Skip to content Skip to navigation

Book Review: Ancillary Sword by Ann Leckie

Friday, April 21, 2017 - 19:12
book cover: Ancillary Sword

I actually meant to get this review up a week ago, and then a project at work fell on me like a ton of bricks. And then I figured I'd have all week to write it up to make this week's customary Friday review slot, and then...well, let's just say that I could have gone yet another seven years without a burglary and not missed the lack. But here it is, still Friday, and I'll get the review in. I have a mental block against starting a new book until the last one is reviewed.

Ancillary Sword is the second book in Ann Leckie's "Imperial Radch" series. It's an interesting experience reading books that I have overheard being discussed as thoroughly as these have, when reading them well after everyone else in the world has done so. I'm not spoiler-averse, but it's curious to discover the contrast between the focus certain events and people have received in discussion versus the amount of page-time they received. (For example, I was a bit startled to discover how brief the stage time of translator Dlique was. But never mind.)

The joy in reading Ancillary Justice, the first of the series, was the joy of bending one's mind around a non-linear narrative in which all the usual notions of voice, character, and causation are thrown to the winds. The joy in reading Ancillary Sword (for me) was more that of a cozy mystery. If a planet can be a quaint country village. There was the same sense of teasing out the residents and relationships, of tracking down motives and means, of looking for the anomalies and inconsistencies. There is murder, or something like it, and attempted murder. There is the confrontation and revelation and confession. Given that I had absorbed the premises and assumptions of the setting in the first book, this one was far less brain-stretching. Quieter and less surprising (which is not to say predictable). We're given a number of secondary characters that we're clearly meant to become attached to, providing the right amount of worry and suspense.
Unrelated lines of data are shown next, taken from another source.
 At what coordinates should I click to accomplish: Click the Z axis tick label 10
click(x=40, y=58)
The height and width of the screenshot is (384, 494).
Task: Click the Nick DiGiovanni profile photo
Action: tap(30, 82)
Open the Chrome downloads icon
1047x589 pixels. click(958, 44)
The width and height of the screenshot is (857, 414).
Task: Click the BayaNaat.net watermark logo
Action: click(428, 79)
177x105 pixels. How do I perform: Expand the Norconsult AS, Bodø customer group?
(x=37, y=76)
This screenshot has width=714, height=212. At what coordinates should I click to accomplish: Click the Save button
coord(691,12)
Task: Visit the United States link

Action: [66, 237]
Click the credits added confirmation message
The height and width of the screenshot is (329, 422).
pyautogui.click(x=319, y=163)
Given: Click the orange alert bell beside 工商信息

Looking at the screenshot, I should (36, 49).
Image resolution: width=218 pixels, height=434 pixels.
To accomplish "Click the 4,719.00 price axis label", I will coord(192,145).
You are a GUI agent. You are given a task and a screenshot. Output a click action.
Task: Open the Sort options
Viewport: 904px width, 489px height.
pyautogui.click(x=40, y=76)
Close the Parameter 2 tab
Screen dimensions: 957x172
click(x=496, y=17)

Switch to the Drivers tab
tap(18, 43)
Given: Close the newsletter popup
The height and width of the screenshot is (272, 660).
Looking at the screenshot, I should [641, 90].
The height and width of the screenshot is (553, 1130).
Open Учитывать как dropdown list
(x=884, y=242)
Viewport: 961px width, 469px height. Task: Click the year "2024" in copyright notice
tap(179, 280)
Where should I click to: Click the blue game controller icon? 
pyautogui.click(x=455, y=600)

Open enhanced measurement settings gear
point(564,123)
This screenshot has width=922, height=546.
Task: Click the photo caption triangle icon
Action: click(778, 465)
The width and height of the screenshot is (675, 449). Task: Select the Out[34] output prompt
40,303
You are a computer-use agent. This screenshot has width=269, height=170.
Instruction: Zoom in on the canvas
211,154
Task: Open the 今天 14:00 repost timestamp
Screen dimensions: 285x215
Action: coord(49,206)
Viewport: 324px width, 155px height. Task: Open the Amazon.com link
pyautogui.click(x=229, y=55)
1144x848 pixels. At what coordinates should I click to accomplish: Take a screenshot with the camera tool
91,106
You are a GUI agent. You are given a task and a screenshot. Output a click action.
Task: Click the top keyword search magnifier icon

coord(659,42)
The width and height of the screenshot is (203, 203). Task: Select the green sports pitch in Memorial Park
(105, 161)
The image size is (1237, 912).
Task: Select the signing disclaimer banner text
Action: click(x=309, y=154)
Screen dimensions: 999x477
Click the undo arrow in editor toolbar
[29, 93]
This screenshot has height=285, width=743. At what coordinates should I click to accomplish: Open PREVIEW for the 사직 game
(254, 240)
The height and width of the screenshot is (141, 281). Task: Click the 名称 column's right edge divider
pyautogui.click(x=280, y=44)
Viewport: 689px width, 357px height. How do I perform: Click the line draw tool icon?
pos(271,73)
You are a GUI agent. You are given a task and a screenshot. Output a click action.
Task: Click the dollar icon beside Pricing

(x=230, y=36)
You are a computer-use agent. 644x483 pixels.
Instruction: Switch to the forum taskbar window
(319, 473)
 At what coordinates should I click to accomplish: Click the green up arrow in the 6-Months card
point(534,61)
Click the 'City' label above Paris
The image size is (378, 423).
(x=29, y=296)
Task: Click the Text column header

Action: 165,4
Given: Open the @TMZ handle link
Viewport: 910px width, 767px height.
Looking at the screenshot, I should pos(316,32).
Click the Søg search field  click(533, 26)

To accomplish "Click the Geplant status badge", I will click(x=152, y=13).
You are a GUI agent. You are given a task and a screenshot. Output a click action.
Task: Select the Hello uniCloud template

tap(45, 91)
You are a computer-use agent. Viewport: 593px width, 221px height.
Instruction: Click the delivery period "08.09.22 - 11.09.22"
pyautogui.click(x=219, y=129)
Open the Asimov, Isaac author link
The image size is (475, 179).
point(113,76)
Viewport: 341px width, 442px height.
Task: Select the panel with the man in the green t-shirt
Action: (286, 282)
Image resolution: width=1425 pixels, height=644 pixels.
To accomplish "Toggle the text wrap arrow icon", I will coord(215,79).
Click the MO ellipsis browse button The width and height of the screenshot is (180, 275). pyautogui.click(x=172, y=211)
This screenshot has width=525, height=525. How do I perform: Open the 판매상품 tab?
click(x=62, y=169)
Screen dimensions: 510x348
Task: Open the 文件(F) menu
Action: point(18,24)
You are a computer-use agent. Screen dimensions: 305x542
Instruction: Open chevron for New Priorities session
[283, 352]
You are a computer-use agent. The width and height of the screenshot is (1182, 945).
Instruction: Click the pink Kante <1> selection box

The prose, as before, is smooth and polished with the sort of technical invisibility I like in a good read. The protagonist Breq is becoming more familiar and I start to see the cracks and gaps between what she is supposed to be within this universe and what she actually is...or is becoming. It is a comfortable middle book: building on what came before, encompassing a tidy independent plot arc, and yet leaving the larger question of what's happening in the Radch empire hanging for future resolution.